Employee underperformance wreaks havoc on company profits and devastates job satisfaction. It’s a destructive phenomenon that is largely unavoidable. While LCB prefers to provide actionable “DO” lists, it is important to outline the preventable “DON’T” behaviours that some individuals may not be able to identify in themselves.

An organisation needs to take control of its human resources and needs to ensure the company and its strategies and processes are aligned. IT transition plan is a comprehensive transition plan which outlines activities and roles and responsibilities for the transition of infrastructure. Many companies do not realise this, but things like having a plan in place, is vital in ensuring success. An SLA template, a document outlining service levels, is also an important step for a company to implement.

In today’s IT centered business run world, managing your IT systems and processes are going to help your company and your staff in the day to day running of your business. IT due diligence may be necessary and perhaps a questionnaire that can guide you in the right direction.

You’ve seen it before. A colleague of yours is intelligent, creative, and capable; perhaps more so than his peers. Yet, in spite of his potential, he is stuck in a mid-level position and is dissatisfied with his job and career. So often, this state of career limbo carries on for years. Before he knows it, he’s looking at retirement with very few accomplishments of any significance and a laundry list of unattained and unrealized goals. This scenario is all too common, and can lead to an infectious negative attitude that spreads throughout the workplace.

IT-Due-Diligence

Let’s explore three distinct, dangerous behaviours and attitudes that will result in underperformance, dissatisfaction, and thus, decreased organization performance.

1) Refuse Input and Advice from Peers

Regardless of your intellect and prestige of your degree on the wall, you don’t know everything. If you believe that accepting assistance from your colleagues, employees, and bosses is a sign of weakness and will show that you don’t belong in your position, you are making a very costly mistake. Your peers can provide a wealth of information from a lifetime of experiences, and rejecting this advice and input could deprive you of important information that you simply weren’t aware of. To top it off, you will come off as rude, insecure, and not a team player. You recognize and note the negative behavior of your peers, and your colleagues are no different. Don’t be surprised if this comes up during performance reviews for a promotion.
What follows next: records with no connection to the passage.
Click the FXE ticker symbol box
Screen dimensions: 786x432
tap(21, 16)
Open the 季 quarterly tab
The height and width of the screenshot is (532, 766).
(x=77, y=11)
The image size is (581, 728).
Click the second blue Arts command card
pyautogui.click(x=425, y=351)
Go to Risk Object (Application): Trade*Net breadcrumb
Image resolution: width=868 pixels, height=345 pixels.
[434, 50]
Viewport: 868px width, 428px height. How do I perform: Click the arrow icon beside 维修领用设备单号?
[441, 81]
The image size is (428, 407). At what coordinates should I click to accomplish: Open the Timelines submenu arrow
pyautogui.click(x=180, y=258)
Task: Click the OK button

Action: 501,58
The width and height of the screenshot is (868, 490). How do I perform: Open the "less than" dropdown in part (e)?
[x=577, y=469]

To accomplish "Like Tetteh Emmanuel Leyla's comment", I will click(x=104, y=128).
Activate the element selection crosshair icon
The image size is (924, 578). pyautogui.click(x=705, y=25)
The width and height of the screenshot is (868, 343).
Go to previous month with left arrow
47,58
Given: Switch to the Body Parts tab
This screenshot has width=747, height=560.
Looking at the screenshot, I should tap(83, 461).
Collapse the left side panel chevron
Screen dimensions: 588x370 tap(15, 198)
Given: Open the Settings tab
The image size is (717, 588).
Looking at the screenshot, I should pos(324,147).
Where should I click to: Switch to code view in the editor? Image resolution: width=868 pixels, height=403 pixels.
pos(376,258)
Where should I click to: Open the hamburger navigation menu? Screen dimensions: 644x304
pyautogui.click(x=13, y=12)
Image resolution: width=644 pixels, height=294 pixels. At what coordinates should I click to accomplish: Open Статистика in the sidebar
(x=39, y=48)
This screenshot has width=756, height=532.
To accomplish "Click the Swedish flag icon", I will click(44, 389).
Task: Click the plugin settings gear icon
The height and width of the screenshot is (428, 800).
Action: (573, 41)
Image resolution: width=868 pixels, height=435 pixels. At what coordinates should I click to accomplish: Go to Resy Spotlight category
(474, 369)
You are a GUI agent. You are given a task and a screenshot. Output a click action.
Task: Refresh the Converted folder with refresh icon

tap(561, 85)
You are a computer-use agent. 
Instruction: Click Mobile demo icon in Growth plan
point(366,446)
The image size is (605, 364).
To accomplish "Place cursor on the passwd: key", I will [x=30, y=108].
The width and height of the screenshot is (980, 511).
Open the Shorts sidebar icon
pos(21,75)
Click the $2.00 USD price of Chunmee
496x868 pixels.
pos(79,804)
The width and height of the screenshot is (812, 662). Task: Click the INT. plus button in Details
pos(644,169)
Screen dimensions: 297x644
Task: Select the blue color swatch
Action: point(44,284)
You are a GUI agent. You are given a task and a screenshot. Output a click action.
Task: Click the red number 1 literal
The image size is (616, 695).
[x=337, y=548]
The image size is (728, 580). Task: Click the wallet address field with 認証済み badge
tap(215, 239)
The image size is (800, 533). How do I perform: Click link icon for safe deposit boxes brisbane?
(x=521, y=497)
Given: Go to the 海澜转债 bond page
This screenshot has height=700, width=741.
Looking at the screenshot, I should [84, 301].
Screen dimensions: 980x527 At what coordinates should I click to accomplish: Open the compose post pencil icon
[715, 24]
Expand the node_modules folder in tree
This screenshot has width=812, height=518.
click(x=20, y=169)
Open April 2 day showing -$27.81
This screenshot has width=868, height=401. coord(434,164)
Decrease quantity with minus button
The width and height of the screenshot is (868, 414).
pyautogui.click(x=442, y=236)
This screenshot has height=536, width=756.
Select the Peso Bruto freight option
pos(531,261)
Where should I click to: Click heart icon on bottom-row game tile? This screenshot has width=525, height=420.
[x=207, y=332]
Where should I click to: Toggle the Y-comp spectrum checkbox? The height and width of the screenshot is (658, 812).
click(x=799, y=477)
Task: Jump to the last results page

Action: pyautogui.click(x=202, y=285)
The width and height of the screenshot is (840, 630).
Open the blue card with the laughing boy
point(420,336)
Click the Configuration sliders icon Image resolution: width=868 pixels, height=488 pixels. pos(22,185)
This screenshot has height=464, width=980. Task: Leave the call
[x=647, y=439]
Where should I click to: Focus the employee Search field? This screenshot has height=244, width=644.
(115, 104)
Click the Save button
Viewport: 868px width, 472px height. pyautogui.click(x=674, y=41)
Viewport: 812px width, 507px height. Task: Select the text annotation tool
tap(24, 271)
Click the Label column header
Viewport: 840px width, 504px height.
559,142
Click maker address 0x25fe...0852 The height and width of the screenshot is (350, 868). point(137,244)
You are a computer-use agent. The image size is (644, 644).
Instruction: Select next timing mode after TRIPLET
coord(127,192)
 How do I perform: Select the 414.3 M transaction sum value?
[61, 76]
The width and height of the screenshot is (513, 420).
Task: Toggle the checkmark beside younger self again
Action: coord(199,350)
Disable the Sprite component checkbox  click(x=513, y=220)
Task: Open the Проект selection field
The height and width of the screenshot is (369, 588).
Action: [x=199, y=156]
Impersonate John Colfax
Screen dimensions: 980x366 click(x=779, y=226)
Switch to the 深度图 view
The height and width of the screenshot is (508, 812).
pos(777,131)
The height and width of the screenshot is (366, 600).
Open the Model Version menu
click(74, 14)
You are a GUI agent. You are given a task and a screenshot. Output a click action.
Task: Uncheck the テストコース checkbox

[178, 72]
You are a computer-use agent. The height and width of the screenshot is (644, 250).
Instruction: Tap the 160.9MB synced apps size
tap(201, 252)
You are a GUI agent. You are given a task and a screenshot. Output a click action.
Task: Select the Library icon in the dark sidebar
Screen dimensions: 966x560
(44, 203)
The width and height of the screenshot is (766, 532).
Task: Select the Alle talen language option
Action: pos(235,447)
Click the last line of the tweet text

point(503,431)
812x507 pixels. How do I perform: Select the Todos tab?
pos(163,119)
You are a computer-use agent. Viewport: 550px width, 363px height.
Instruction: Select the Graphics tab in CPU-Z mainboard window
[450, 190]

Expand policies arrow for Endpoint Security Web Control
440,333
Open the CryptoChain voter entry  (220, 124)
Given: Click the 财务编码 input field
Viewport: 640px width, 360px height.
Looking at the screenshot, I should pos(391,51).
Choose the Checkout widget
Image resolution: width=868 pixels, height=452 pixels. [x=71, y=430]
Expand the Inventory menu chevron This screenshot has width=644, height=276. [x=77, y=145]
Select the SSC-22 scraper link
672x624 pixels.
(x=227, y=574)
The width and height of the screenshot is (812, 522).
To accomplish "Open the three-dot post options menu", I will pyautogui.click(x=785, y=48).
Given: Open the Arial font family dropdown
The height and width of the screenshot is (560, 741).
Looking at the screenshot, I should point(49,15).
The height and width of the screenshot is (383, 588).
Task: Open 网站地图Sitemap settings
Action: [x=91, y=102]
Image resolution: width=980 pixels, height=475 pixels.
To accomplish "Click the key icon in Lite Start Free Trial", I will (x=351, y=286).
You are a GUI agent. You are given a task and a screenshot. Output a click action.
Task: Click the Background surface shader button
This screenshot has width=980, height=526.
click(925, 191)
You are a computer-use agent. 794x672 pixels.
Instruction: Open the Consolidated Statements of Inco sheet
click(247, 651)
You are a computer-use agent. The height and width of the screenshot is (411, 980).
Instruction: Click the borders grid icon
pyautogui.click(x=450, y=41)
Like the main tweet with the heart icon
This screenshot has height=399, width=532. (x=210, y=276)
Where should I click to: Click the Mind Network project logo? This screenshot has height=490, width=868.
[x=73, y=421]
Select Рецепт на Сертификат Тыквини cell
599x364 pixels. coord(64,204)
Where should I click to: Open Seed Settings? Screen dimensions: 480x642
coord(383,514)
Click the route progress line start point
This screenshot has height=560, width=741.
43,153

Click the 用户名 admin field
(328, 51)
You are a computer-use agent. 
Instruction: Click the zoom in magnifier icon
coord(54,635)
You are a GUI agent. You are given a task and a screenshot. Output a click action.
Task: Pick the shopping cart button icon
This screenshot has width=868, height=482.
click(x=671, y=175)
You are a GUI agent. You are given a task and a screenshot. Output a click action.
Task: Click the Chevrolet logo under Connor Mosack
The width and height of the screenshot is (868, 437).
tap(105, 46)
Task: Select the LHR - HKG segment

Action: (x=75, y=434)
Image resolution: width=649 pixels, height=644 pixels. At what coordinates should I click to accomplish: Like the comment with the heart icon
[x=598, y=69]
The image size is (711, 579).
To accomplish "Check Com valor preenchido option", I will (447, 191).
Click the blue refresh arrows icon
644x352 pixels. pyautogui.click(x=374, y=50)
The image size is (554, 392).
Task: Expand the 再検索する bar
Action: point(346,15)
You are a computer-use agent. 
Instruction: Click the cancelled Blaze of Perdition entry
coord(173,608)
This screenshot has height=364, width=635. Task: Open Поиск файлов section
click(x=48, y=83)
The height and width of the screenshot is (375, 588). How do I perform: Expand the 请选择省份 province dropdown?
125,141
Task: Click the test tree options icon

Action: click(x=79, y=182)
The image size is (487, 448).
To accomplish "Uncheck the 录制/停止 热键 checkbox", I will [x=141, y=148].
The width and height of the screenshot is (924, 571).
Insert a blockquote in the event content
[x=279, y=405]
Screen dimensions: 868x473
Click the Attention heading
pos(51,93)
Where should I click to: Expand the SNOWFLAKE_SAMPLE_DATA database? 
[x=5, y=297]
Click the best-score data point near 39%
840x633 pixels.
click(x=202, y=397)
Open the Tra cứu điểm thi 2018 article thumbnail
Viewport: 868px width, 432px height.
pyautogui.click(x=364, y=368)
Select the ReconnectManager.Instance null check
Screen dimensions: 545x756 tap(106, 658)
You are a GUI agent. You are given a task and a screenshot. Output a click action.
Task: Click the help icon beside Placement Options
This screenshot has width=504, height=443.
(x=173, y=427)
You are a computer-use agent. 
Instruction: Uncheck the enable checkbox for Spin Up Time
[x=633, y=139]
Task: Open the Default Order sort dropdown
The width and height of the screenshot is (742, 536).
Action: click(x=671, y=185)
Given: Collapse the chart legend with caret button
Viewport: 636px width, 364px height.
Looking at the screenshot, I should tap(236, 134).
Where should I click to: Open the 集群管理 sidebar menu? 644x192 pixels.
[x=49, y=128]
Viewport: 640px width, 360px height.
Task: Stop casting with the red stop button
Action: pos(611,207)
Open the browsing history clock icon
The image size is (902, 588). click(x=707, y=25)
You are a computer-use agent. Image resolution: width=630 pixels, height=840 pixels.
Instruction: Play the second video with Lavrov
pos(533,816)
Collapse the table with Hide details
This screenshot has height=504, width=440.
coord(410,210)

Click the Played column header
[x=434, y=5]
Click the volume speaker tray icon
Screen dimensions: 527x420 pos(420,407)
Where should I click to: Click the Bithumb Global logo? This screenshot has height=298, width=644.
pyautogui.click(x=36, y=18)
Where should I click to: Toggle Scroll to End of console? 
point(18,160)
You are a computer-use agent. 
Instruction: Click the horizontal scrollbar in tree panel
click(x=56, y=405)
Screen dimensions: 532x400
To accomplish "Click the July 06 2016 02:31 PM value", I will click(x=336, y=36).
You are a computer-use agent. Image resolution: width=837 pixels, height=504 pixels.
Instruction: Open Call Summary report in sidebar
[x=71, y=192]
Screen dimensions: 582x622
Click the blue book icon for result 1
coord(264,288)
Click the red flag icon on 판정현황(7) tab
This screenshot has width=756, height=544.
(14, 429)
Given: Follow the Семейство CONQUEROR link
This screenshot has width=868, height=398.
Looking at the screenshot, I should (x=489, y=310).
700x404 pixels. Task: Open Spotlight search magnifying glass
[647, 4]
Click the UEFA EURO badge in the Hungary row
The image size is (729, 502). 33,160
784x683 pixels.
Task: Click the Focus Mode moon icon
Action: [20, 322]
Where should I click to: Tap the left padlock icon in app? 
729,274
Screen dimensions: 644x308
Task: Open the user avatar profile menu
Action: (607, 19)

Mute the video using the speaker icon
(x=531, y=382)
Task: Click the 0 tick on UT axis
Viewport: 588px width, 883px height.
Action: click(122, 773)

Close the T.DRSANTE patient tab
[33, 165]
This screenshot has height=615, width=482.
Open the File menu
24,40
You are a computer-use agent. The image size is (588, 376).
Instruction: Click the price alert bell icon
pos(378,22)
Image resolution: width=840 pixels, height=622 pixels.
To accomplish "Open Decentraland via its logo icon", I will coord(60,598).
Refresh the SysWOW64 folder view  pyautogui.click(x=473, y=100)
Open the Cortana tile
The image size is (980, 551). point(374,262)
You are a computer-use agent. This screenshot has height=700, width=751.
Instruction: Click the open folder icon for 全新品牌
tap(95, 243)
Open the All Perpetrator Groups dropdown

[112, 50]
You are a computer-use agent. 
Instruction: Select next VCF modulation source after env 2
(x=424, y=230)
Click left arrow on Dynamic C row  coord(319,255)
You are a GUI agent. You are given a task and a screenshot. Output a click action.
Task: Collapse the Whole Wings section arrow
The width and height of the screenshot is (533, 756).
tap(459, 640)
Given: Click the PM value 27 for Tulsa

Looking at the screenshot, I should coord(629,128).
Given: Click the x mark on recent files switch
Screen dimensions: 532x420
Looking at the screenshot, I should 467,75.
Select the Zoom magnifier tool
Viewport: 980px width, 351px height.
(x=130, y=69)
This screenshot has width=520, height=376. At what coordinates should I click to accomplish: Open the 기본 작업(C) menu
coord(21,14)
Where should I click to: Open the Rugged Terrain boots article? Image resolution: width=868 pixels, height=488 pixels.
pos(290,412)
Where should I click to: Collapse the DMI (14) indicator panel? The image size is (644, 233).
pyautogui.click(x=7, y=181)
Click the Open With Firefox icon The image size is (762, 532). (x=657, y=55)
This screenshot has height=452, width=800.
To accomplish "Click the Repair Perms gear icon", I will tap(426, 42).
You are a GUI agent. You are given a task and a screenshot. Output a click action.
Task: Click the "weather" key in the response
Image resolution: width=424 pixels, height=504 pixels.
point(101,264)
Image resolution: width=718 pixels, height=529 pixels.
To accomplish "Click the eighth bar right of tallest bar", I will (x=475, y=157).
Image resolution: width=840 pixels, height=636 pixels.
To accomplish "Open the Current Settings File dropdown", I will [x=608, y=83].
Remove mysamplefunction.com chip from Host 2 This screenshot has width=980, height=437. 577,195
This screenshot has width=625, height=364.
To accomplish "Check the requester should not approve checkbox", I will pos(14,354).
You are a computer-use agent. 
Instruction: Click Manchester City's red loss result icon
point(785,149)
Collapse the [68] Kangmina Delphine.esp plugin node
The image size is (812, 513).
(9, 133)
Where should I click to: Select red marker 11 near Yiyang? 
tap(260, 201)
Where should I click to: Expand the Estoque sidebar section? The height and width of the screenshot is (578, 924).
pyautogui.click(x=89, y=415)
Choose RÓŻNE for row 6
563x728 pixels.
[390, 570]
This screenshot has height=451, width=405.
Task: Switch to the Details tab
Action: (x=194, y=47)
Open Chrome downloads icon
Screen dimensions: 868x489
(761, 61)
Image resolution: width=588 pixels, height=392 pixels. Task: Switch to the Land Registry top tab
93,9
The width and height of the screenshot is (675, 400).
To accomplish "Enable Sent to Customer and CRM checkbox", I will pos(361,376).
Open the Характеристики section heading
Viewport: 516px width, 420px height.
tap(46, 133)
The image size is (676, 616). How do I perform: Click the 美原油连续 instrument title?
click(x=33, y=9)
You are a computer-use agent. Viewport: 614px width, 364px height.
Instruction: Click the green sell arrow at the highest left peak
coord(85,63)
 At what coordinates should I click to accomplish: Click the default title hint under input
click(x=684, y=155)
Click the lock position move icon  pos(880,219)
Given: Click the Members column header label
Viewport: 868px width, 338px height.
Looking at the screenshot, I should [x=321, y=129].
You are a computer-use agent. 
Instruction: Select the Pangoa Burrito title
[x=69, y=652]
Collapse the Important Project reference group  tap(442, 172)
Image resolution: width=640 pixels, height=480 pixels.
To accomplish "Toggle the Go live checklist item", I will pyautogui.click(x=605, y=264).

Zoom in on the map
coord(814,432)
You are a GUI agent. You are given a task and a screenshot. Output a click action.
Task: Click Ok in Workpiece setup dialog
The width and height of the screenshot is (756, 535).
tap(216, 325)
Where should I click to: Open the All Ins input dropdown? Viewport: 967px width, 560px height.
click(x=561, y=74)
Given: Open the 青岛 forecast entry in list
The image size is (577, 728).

2) Assume Maintaining the Accepted Status Quo Will Yield Deserved Promotions

A significant portion of the workforce shares the mistaken belief that simply showing up to work and fulfilling your stated duties will earn you promotions and pay raises. While certain industries have incentive systems that reward seniority, a greater number of companies and industries are moving towards performance-based systems that reward innovation, creativity, and appropriate risk-taking. If you fail to adhere to the changing systems and expectations, you run the risk of being lapped by your colleagues and passed over for promotions by your superiors. LCB touched on this in an earlier post.

3) Reject Advice from Proven and Successful Leaders

Visionaries and successful leaders like Seth Godin, Guy Kawasaki, and Tony Robbins have seen it, lived it, and now look to share their success with you. Their goal is to empower you to be the greatest version of you that’s possible, and to allow you to take the steps in your life that can transform you into a successful, happy, and accomplished individual. Self-help “gurus” are a dime-a-dozen and often offer nothing more than what they read and heard from others. But true visionaries like those mentioned above can catapult you to the next stage of life and your career, allowing you to realize your true potential. If you reject their educated, experienced, and proven advice as common self-help trash, you are abandoning an opportunity to develop your professional and personal skills. Set your ego aside and learn from those who have proven they have the knowledge and abilities to succeed.

Too often individuals navigate their careers and allow professional goals and personal dreams to fall by the wayside as they fail to meet the expectations they set for themselves. Demotivation, a critical organizational behavior concept, has devastating effects on employee productivity and thus, company performance. This trap is often self-inflicted, and you can avoid falling into the cycle by stopping yourself when you notice you may be exhibiting the three aforementioned behaviors and attitudes.

Top Tips for Saving Electricity

At a time when electricity prices are rising across Australia, people are increasingly worried about being able to afford their high electricity bills. Fortunately, there are various simple things that we can do every day in order to save electricity and get lower bills:

  • The simplest thing to do is turn off the electrical appliances when you are not using them. We often leave our computers and TVs on standby and this can result in 20% of electricity usage. Simply turning off all your electrical appliances at night will be able to save you a considerable amount of money. This also means that light bulbs should always be switched off when you are not in the room.
  • Another simple thing to do is to purchase light bulbs that are energy efficient and environment friendly since these will use less energy and will therefore result in lower utility bills.
  • Invest in renewable resources for long term savings. Effective use of solar panels will you to generate electricity at home at a very low cost.
  • Be aware of the prices of electricity in your area. A good electricity broker will actually do all the homework for you and provide you with accurate quotes so you can find an electricity supplier that offers the cheapest rates. This can be one of the best ways to save electricity today in the long run. When combined with the use of renewable energy, this can bring down your electricity bills drastically. A large number of people in Australia are switching their electricity suppliers today since it is one of the easiest way to start saving electricity.
  • Another tip is setting a timer for your central heating and cooling so that it would be turned off when you don’t need it and turned on automatically when you are at home.
  • In many cases it would be advisable to purchase electricity and gas from the same company to get a dual discount. Quite a lot of companies today offer good discounts and lower rates when you purchase both from them. This will bring down your overall cost and will allow you to easily manage your electricity and gas bills rather than juggling with different bills and different due dates.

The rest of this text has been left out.